West Metro was promptly notified by the Jefferson County Sheriff's Department Dispatcher of the call, but was stood down when a member of Foothills Fire concluded that the motorist had been mistaken. The hang glider was actually several hundred feet away from the tower, "treading" a thermal that held him aloft and made it appear from a distance as if he was caught midair.
"It was a false alarm," said Foothills Fire member Kehoe, "but what a great drill!"
With tower rescue, most of the unknowns can be engineered out of the equation with basic pre-planning. There are not many types of calls in which you can be guaranteed of the incident happening where you have trained for it. Tower rescue is one of those types of calls.
Visit the site with the rescuers who would respond to the call. Coordinate the visit with the tower owner. Get gate codes or keys, so that the bolt cutters can stay on the rig. If the tower owner is in compliance with ANSI Z359 2007 requirements for rescue pre-planning, they should probably have your agency listed on their rescue plan anyway. If the tower is not in your primary response area, be sure to include the agencies that will be first on scene in your rescue pre-plan process. This is critical, as the decisions made in the first 15 minutes on scene usually dictate the tone for the rest of the call.

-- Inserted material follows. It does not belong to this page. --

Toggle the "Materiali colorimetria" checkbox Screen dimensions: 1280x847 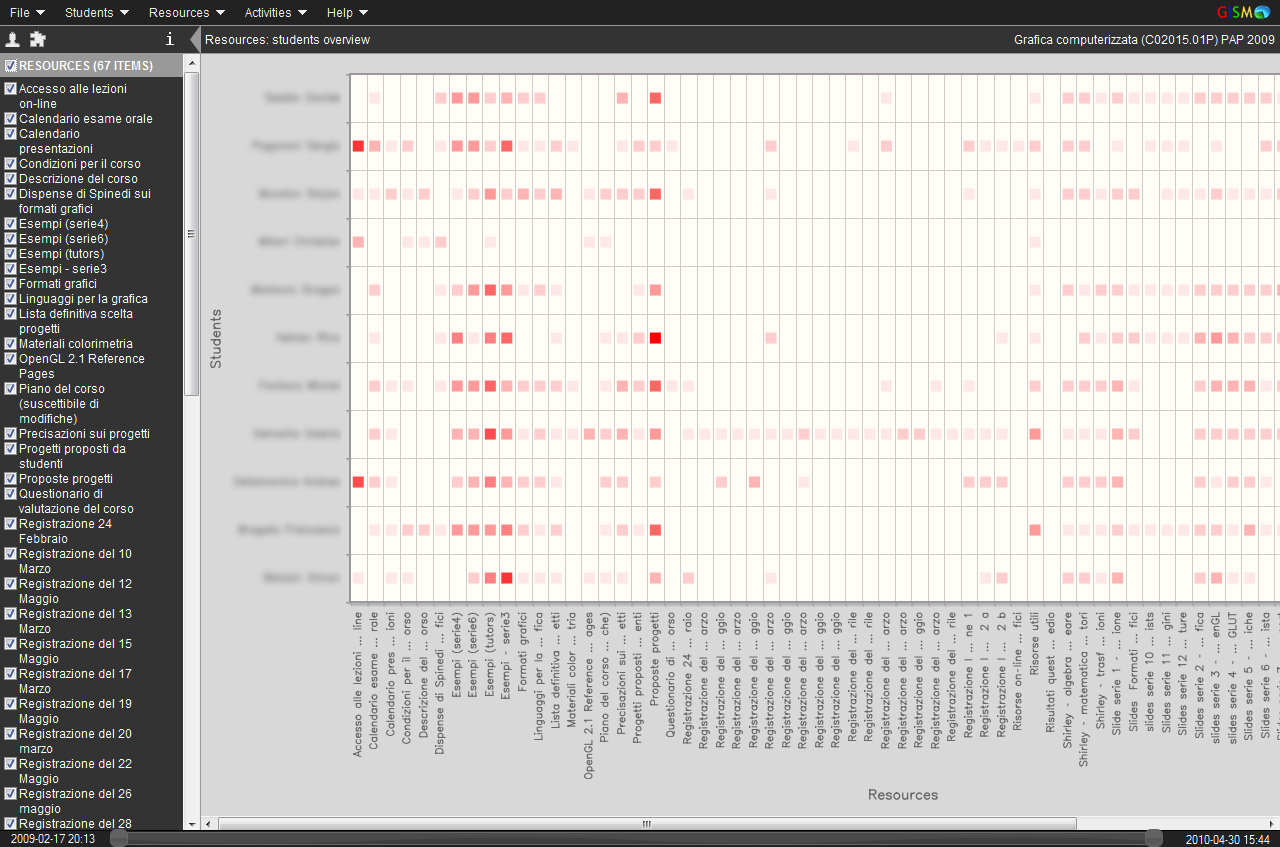[x=9, y=344]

Make certain that the vehicles needed onsite can make the drive to the base of the tower year round.
The tower owner or site technician should have a list of all the antennas on the tower and the owners contact information for each antenna. Once this list is obtained, it should be kept on the rig that would be responding to that location, and updated yearly. This is a critical piece of information when it comes to lock-out/tag-out procedures during a rescue.
Think of tower rescue as an aerial hazmat situation. Tower workers use very specialized tools for climbing towers, and it follows that the tools to rescue them should be specialized for tower rescue as well. Twin lanyards, autolocking descent devices rated for a two-person load, cable grabs and RF monitors are a must.
Due to the extreme height of some towers, the rope needed to affect a rescue may be hundreds of feet longer than your longest rope. Plan or purchase accordingly.
When choosing a technical system to conduct the rescue, simplify, simplify, simplify and practice, practice, practice. A system that takes a dozen rescuers more than an hour to set up is probably too complicated. Remember that the longer a subject is hanging suspended, the more likely it is they could suffer the fatal effects of Suspension Intolerance. To save precious minutes, use a prepackaged rescue solution that is used only for tower rescue.
Don't swarm up the tower like an army of rescuing ants. Two or three highly trained and fit rescuers can accomplish more in half an hour than a dozen could in five hours.
If in doubt about the objective dangers associated with tower rescue (like microwave and RF exposure, high voltage from inductive current near AM Radio towers), consult with the same companies that the telecommunications companies use for safety training.
If resources allow, set up a staging area for the press in a safe area, and allow law enforcement to restrict access to the base of the tower. The guy with the gun and badge trumps the guy with the camera and press pass every time.
Don't assume that when the victim reaches the ground that they are out of danger. Treat them for Suspension Intolerance by making certain that they are not laid down prone and strapped to a backboard. If at all possible, they should remain seated, with their legs slightly bent until blood work can be done to determine if the oxygen-starved blood pooling in the legs has become toxic.